_Tugas Tertulis 1_: Menurut kutipan, berapa dinar gaji yang diberikan Khalifah Umar bin Khaththab?
_Tugas Tertulis 2_: Tolong sebutkan semua fasilitas penunjang bagi aparatur negara yang disebutkan dalam kutipan.
_Tugas Tertulis 3_: Tuliskan tanpa perubahan bagian kutipan yang diawali kata-kata yang memuat "Imam Ibnu Hazm" dan diakhiri dengan "nasib para pendidiknya.".

Dalam sistem Islam, negara memiliki tanggung jawab penuh untuk mengatur seluruh aspek kehidupan, termasuk bidang pendidikan. Dalam sistem pendidikan Islam, negara menetapkan kebijakan terkait kurikulum, akreditasi lembaga pendidikan, metode pengajaran, materi ajar, hingga penggajian para tenaga pendidik dengan aturan yang adil, manusiawi, bahkan memuaskan.
Seorang kepala negara (khalifah) akan berusaha sebaik mungkin untuk memenuhi kebutuhan rakyatnya, termasuk memberikan perhatian penuh kepada para pegawai yang telah berkontribusi besar bagi negara.
Berkenaan hal ini, Rasulullah ﷺ bersabda:
الإِمَامُ رَاعٍ وَمَسْئُولٌ عَنْ رَعِيَّتِهِ
“Seorang Imam (khalifah/kepala negara) adalah pemelihara dan pengatur urusan rakyat dan ia akan dimintai pertanggungjawaban atas urusan rakyatnya.” (HR Bukhari dan Muslim)
Imam Ibnu Hazm dalam kitab Al-Ahkaam menjelaskan bahwa seorang khalifah berkewajiban untuk memenuhi sarana-sarana pendidikan, sistemnya, dan orang-orang yang digaji untuk mendidik masyarakat.
Jika kita melihat sejarah kekhalifahan Islam, kita akan mendapati betapa besarnya perhatian khulafa terhadap pendidikan rakyatnya, demikian pula terhadap nasib para pendidiknya.
Khalifah menjamin hak para aparatur negara, termasuk guru, dengan memberikan upah yang layak serta fasilitas penunjang seperti tempat tinggal, kebutuhan rumah tangga, pembantu, hingga kendaraan. Semua harus disiapkan negara.
Guru dalam naungan sistem Islam akan mendapatkan penghargaan yang begitu tinggi dari negara, termasuk gaji yang bisa melampaui kebutuhannya.
Sebagai gambaran, diriwayatkan dari Ibnu Abi Syaibah, dari Sadaqah ad-Dimasyqi, dari al-Wadhi’ah bin Atha, bahwa Khalifah Umar bin Khaththab memberi gaji 15 dinar (1 dinar = 4,25 gram emas; 15 dinar = 63.75 gram emas). Bila saat ini harga per gram emas Rp.900 ribu, berarti gaji guru pada saat itu setiap bulannya sebesar Rp.57.375.000.

_Informasi yang Diberikan_:

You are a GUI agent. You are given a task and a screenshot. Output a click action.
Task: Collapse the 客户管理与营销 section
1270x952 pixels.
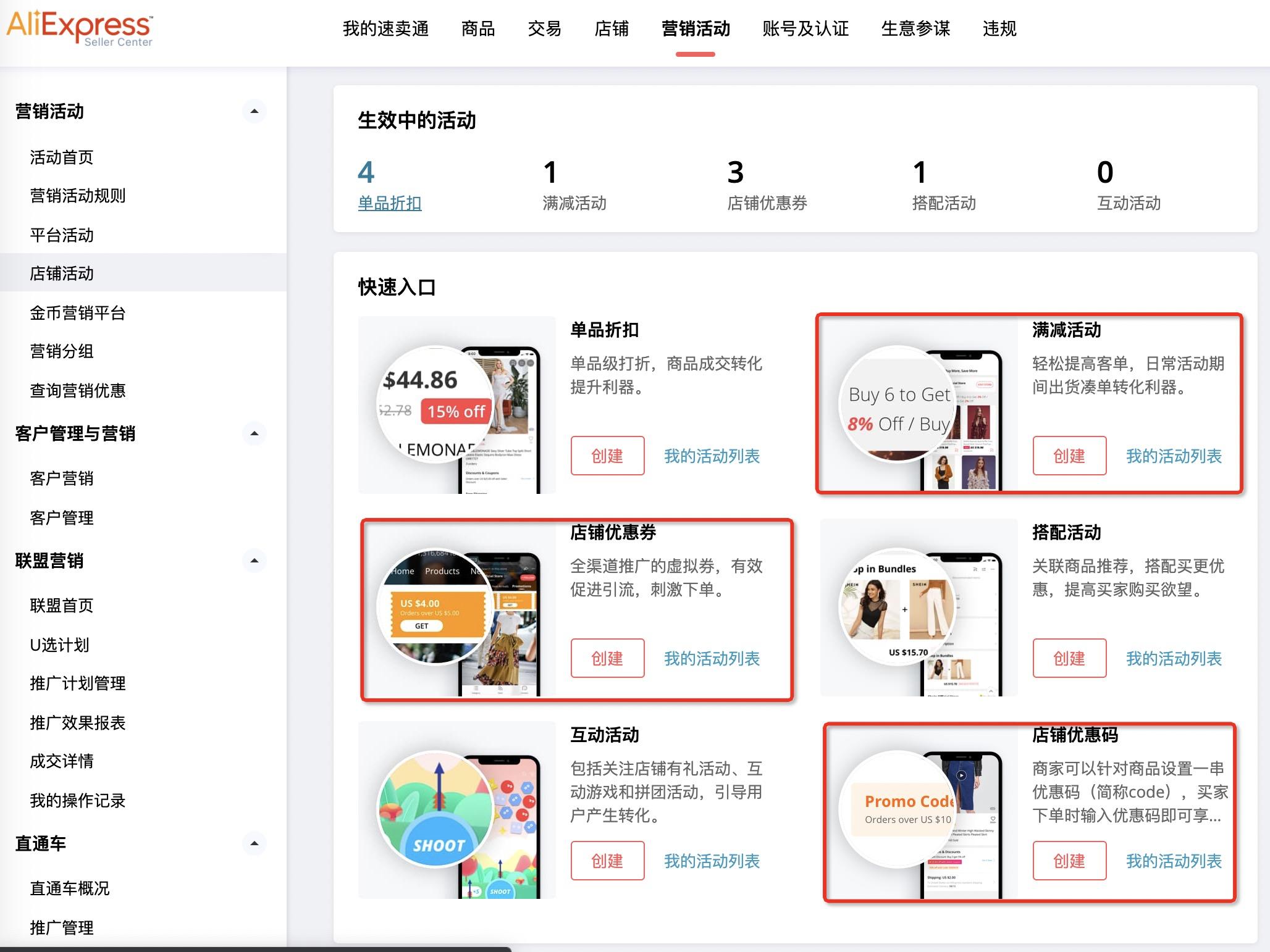pyautogui.click(x=254, y=434)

_Jawaban Tugas 1_: 15 dinar.

_Jawaban Tugas 2_: Tempat tinggal, kebutuhan rumah tangga, pembantu, dan kendaraan.

_Jawaban Tugas 3_:
Imam Ibnu Hazm dalam kitab Al-Ahkaam menjelaskan bahwa seorang khalifah berkewajiban untuk memenuhi sarana-sarana pendidikan, sistemnya, dan orang-orang yang digaji untuk mendidik masyarakat.
Jika kita melihat sejarah kekhalifahan Islam, kita akan mendapati betapa besarnya perhatian khulafa terhadap pendidikan rakyatnya, demikian pula terhadap nasib para pendidiknya.